Antideutsche Pogrome in Moskau vom 27-29 Mai 1915
Wie in Europa wurde auch in Rußland der Beginn des Ersten Weltkrieges mit Enthusiasmus und Hurra!-Rufen begrüßt, "endlich werden wir es den Deutschen zeigen!" Die Ereignisse an der Front entwickelten sich jedoch nicht so wie es sich viele vorgestellt hatten: die russischen Truppen mussten sich zurückziehen und erlitten schwere Niederlagen gegen die deutsche Armee. Aufgrund der hohen Verluste und der Last des Krieges wuchs die Unzufriedenheit unter den Menschen. All dies schuf die Bedingungen, dass jeder noch so kleine Funke ausreichte um eine Explosion der Unzufriedenheit auszulösen. Die Regierung verstand das alles perfekt und entschied sich die in Russland lebenden 1.8 Millionen Deutsche zum Ventil durch den diese Unzufriedenheit abgelassen werden konnte zu machen.

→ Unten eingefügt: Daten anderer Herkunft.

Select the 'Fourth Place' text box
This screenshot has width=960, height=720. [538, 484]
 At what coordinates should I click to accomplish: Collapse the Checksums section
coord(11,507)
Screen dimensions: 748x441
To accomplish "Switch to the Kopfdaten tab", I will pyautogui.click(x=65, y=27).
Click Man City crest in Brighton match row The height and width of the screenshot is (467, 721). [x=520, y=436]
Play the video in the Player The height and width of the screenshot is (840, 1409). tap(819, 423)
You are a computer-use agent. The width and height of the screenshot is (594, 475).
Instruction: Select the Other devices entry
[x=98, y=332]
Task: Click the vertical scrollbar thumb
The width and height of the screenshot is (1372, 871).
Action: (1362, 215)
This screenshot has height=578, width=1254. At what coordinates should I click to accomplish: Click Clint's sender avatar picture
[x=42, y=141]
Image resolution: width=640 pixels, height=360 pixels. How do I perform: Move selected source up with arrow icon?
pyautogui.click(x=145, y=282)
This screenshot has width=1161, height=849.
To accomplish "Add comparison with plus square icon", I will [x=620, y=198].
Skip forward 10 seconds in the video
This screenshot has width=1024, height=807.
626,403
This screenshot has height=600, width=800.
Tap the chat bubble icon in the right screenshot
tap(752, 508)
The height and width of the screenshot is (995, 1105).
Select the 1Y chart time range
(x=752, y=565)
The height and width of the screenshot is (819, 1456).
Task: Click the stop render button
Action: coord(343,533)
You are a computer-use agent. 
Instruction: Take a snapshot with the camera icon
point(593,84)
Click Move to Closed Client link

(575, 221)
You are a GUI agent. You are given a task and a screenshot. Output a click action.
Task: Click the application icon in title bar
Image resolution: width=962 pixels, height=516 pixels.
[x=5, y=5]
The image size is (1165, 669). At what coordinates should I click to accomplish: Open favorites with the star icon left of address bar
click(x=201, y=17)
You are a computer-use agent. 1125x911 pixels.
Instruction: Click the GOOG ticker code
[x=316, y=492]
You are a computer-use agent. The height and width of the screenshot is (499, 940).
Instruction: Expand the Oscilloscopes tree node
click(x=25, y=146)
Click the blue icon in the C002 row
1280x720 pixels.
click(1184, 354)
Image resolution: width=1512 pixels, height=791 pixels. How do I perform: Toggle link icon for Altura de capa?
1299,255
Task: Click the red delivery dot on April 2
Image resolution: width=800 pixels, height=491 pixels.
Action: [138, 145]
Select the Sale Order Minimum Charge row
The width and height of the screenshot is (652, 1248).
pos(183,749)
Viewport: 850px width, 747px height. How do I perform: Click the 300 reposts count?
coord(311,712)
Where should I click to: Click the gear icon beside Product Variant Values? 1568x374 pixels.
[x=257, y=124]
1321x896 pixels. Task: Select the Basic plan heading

Die Deutschen in Russland wurden mit dem Ausbruchs des Ersten Weltkrieges zu Staatsfeinden erklärt. Der russische Ministerpräsident Ivan Goremykin führte aus: "Wir führen Krieg nicht nur gegen das Deutsche Reich, sondern gegen das Deutschtum überhaupt." Er traf damit vielerorts den antideutschen Ton der russischen Bevölkerung. Die Maßnahmen gegen die Russlanddeutschen waren dementsprechend drastisch. Die deutsche Sprache wurde in Schulen, Behörden und öffentlichen Vorgängen verboten und es galt als verpönt, öffentlich deutsch zu sprechen. Darüber hinaus verordnete die Krone die Zwangsversteigerung des Grundbesitzes fremdstämmiger Kolonisten und drückte als häufig einziger Aufkäufer die Preise nach Belieben herunter.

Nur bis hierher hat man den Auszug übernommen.